Time-reversal asymmetry without local moments via directional scalar spin chirality.

Invariably, time-reversal symmetry (TRS) violation in a state of matter is identified with static magnetism in it. Here, a directional scalar spin chiral order (DSSCO) phase is introduced that disobeys this basic principle: it breaks TRS but has no density of static moments. It can be obtained by melting the spin moments in a magnetically ordered phase but retaining residual broken TRS. Orbital moments are then precluded by the spatial symmetries of the spin rotation symmetric state. It is allowed in one, two and three dimensions under different conditions of temperature and disorder.
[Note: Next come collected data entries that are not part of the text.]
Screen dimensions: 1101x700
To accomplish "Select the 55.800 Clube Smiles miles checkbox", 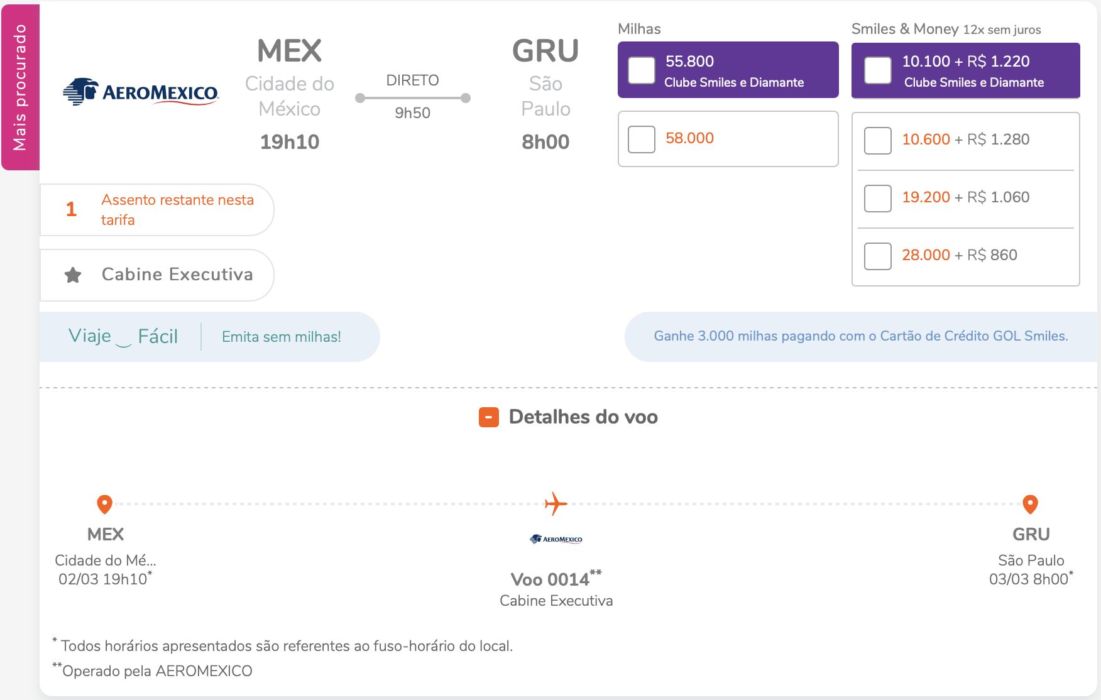I will coord(641,70).
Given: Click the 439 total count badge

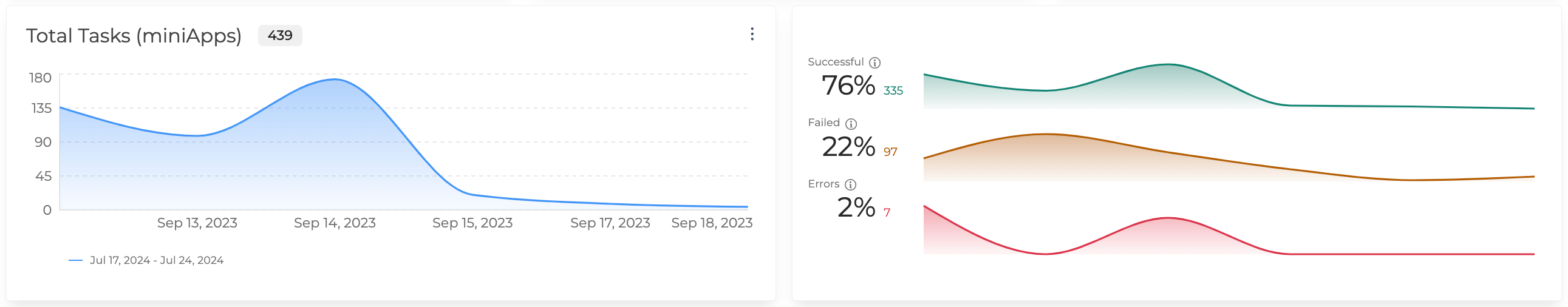Looking at the screenshot, I should pos(280,35).

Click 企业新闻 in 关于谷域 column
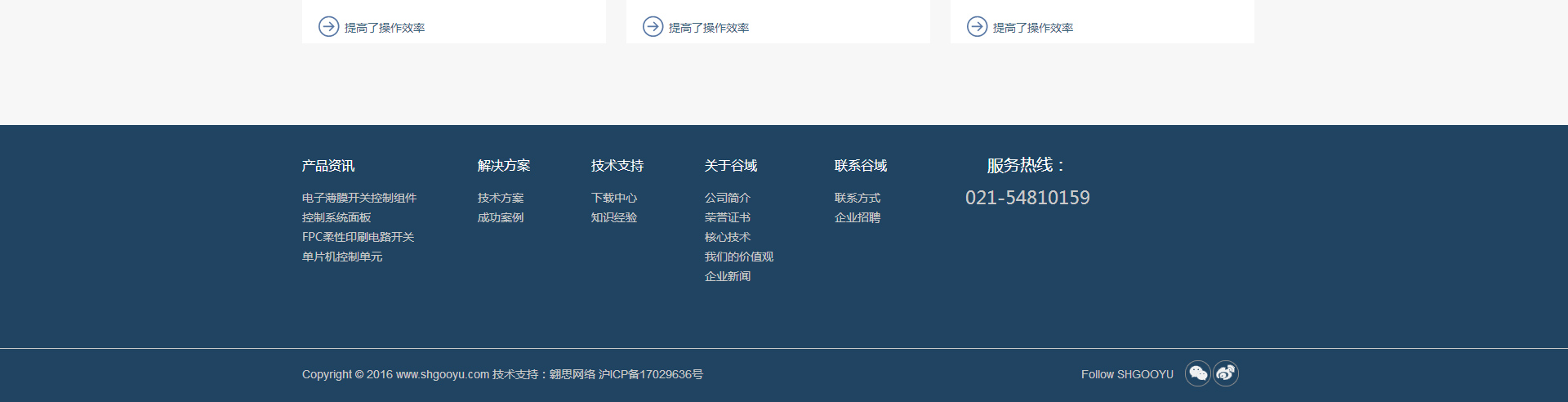727,276
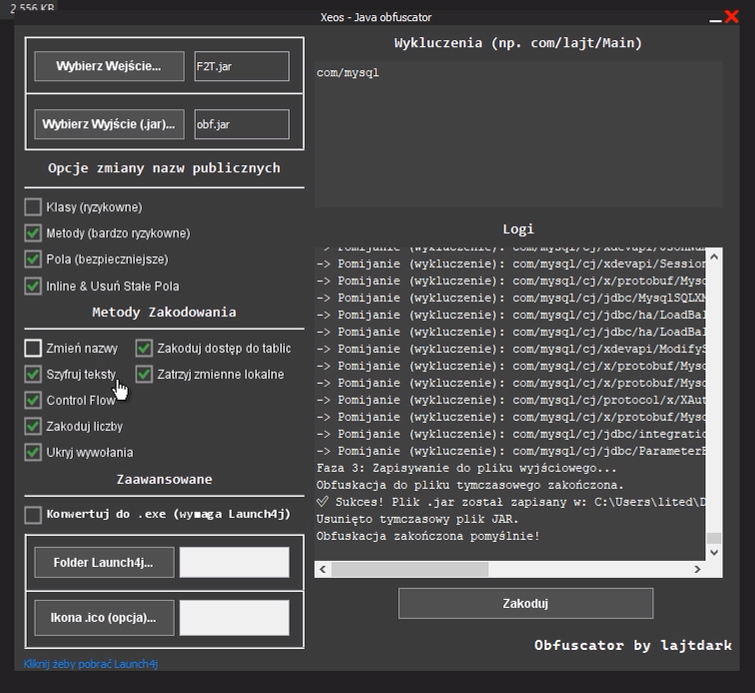Disable Inline & Usuń Stałe Pola
This screenshot has height=693, width=755.
[33, 286]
Recently, polar Kerr effect experiments in the mysterious pseudogap phase of the underdoped cuprates hinted at a strange form of broken TRS below a temperature T , that exhibits a hysteretic 'memory effect' above T and begs reconciliation with nuclear magnetic resonance (which sees no moments), x-ray diffraction (which finds charge ordering tendencies) and the Nernst effect (which detects nematicity). Remarkably, the DSSCO provides a phenomenological route for reconciling all these observations, and it is conceivable that it onsets at the pseudogap temperature ∼T*. A six-spin interaction mediated by enhanced fluctuations of velocity asymmetry between left- and right-movers above the onset of charge ordering in the cuprates is proposed as the driving force behind DSSCO formation. A testable prediction of the existence of the DSSCO in the cuprates is a Kerr signal above T triggered and trainable by a current driven along one of the in-plane axes, but not by a current along the other.